▶ **The task**:
Print the listing below only from the line that has "You are a computer-use agent." through the line that has "Click the yellow data point at 10% White", exactly, and drop any picture.

▶ **Records shown**:

□ □ □ □

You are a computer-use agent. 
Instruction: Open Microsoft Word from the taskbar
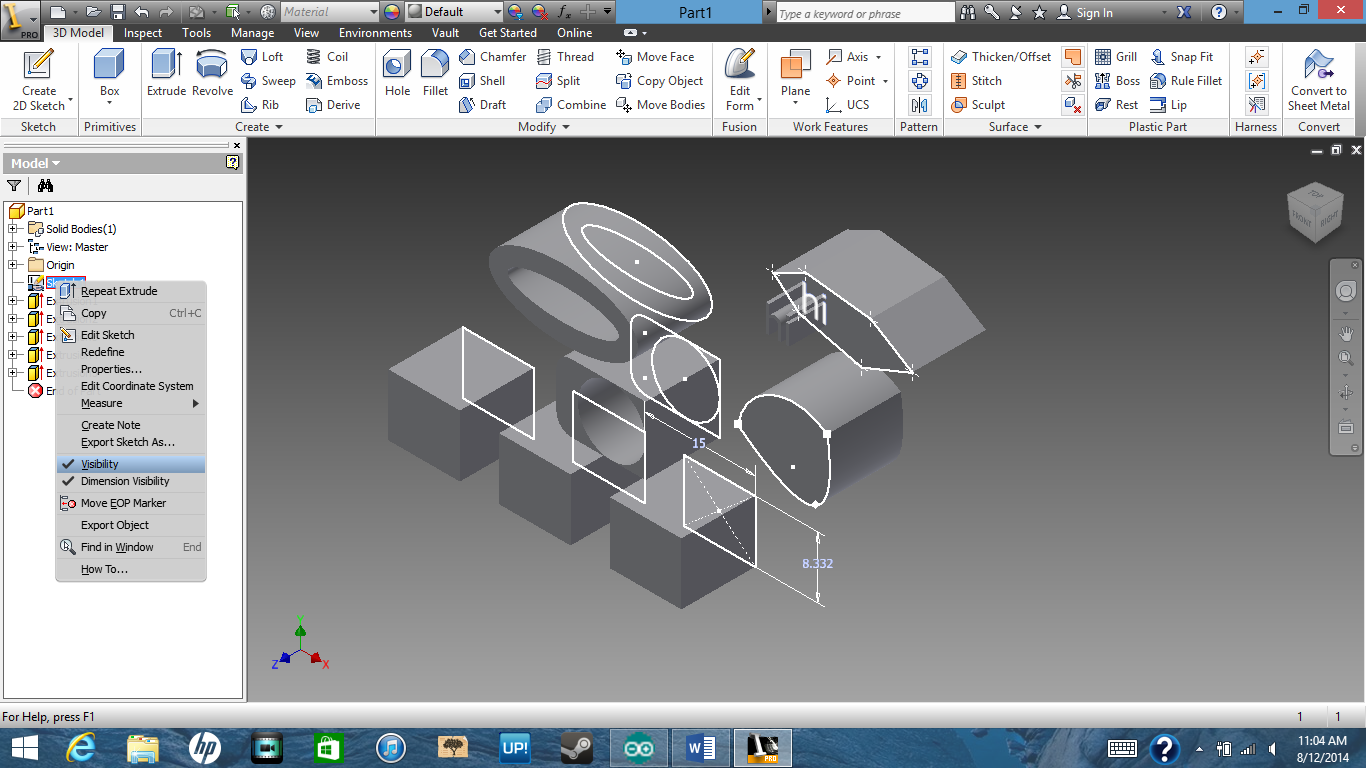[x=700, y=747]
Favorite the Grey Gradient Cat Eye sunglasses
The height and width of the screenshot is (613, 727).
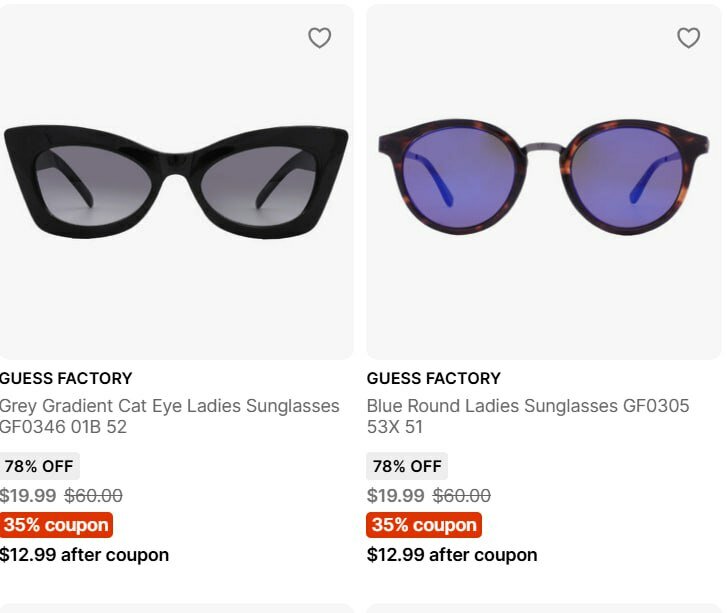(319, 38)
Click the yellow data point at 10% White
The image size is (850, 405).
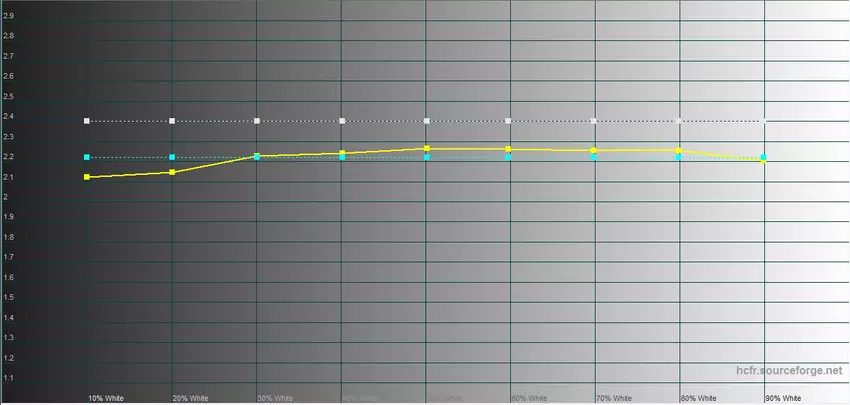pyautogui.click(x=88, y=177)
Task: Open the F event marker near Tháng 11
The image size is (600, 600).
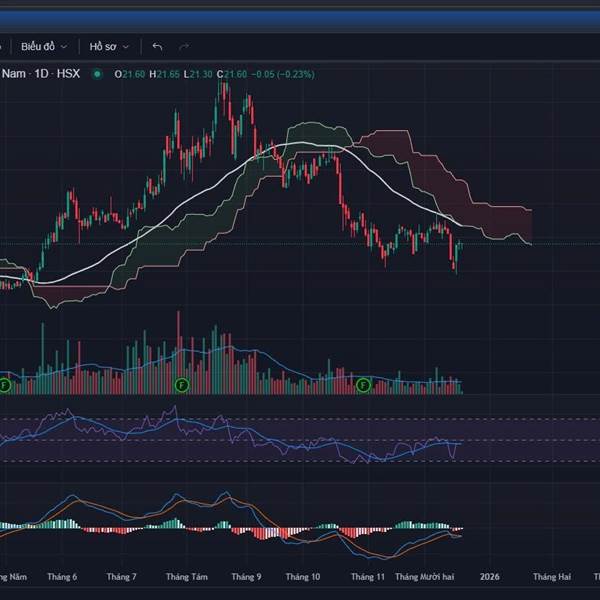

□ □ □ □

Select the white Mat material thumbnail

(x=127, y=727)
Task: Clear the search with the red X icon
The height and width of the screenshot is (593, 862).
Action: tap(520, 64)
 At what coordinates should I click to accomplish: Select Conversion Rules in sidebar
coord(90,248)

□ □ □ □

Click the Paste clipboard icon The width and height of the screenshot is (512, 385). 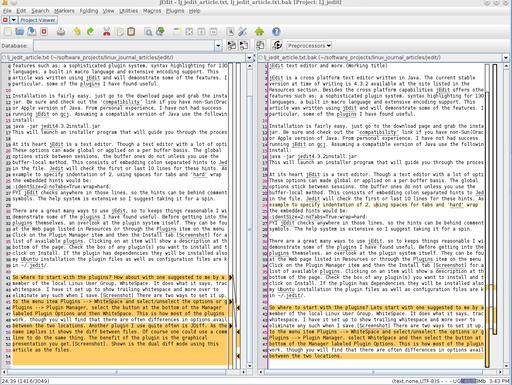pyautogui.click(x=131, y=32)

□ □ □ □

▶ **Written response**:
You are a computer-use agent. 
Instruction: Open Microsoft Word from the taskbar
[x=700, y=747]
Favorite the Grey Gradient Cat Eye sunglasses
The height and width of the screenshot is (613, 727).
(319, 38)
Click the yellow data point at 10% White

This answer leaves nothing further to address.